Kepala Riset Treasury dari Bank BNI, Nurul Eti Nurbaeti menjelaskan, membaiknya data–data ekonomi AS dan euro yang masih stabil di level US$ 1,31 membuat tekanan terhadap rupiah juga melemah. “Sikap hati–hati pelaku pasar dan antisipasi terhadap data tenaga kerja AS yang akan dirilis nanti malam membuat rupiah belum mampu menguat lebih jauh,” tuturnya.
Menjelang keluarnya data tenaga kerja AS, euro sore ini menguat 0,0034 poin (0,26 persen) ke level US$ 1,3178, poundsterling terapresiasi 0,0039 poin (0,25 persen) menjadi US$ 1,5845. Sedangkan yen Jepang justru melemah 0,02 poin (0,03 persen) menjadi 76,24 per dolar AS. Indeks dolar AS terhadap enam mata uang rival utamanya turun 0,158 poin (0,2 persen) menjadi 78,833.
Data tenaga kerja AS di luar sektor pertanian yang diprediksikan bertambah 150 ribu, sedangkan angka pengangguran akan tetap di level 8,5 persen. Bila data ekonomi AS kembali membaik dan berhasil melebihi perkiraan analis, maka animo investor terhadap aset dalam mata uang yang dianggap berisiko akan kembali meningkat sehingga menguntungkan rupiah.

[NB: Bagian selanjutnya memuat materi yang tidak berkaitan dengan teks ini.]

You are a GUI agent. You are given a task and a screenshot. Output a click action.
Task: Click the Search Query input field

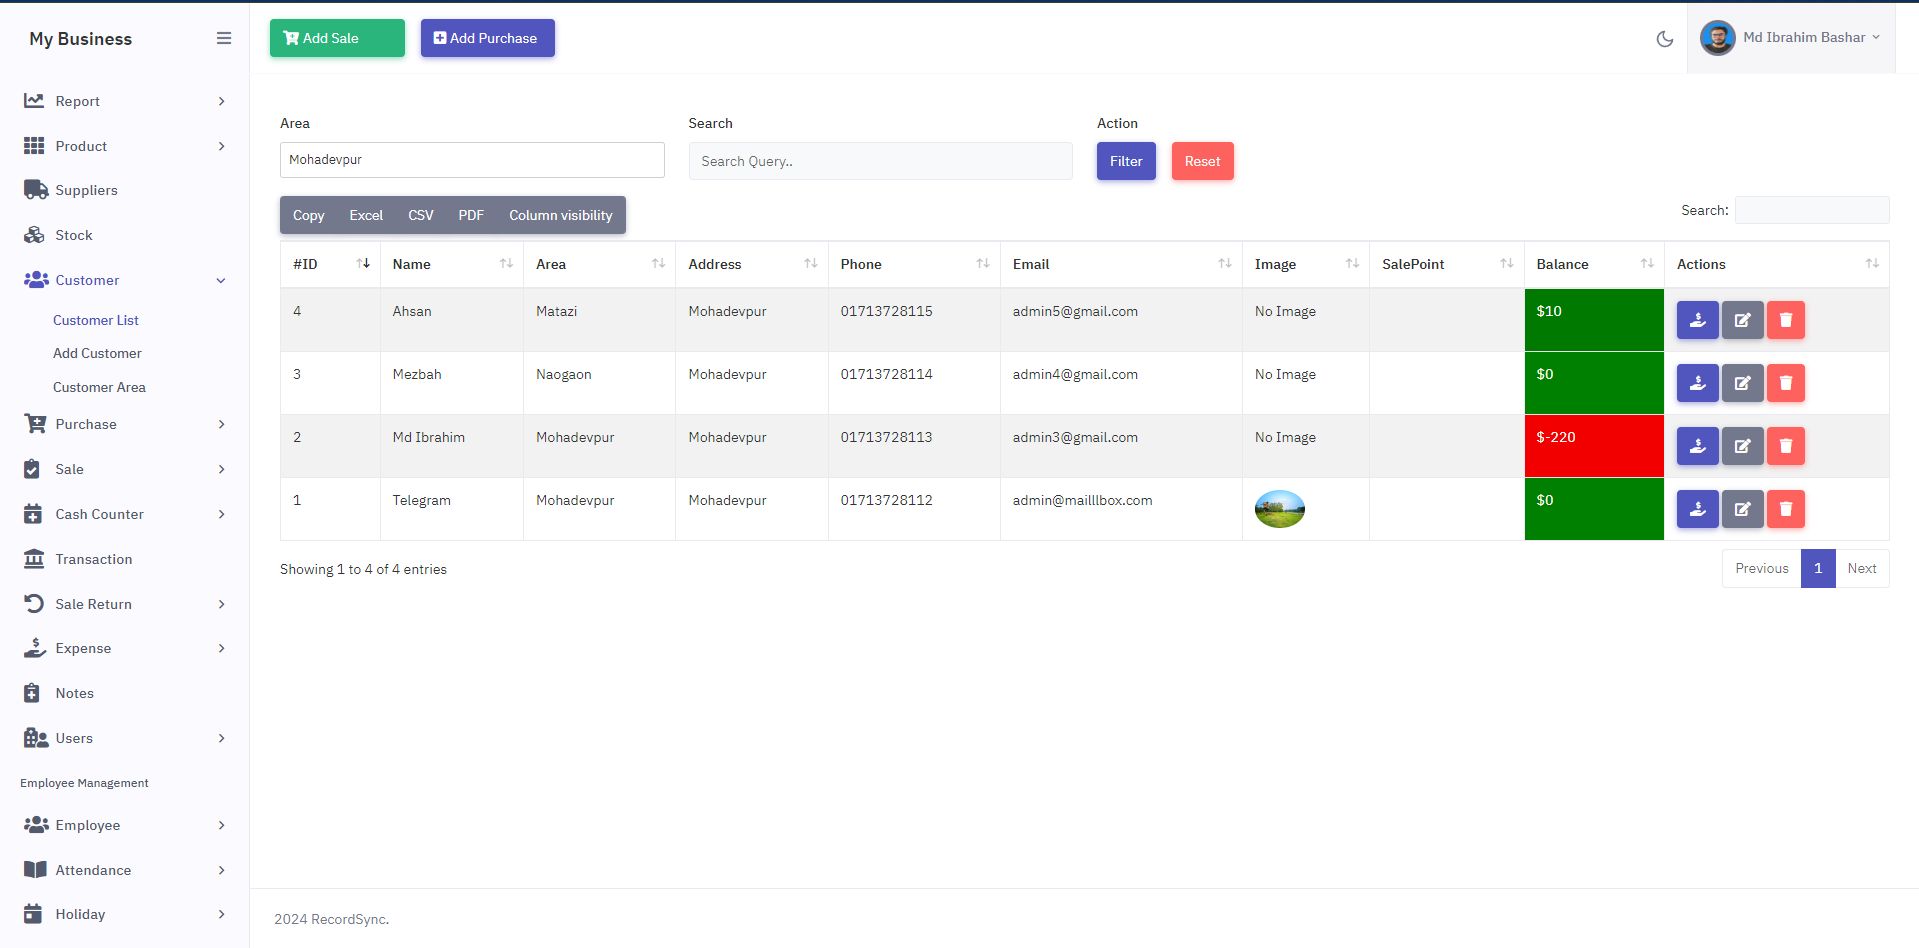coord(880,161)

Potensi penguatan rupiah masih sangat besar karena minat investor asing berinvestasi dalam mata uang rupiah juga cukup tinggi. Hal ini terlihat dari tingginya permintaan terhadap obligasi pemerintah yang di lelang bulan lalu. Dari target indikatif Rp 7 triliun, penawaran yang masuk lebih dari Rp 50 triliun. Walaupun akhirnya yang dimenangkan hanya Rp 10,5 triliun.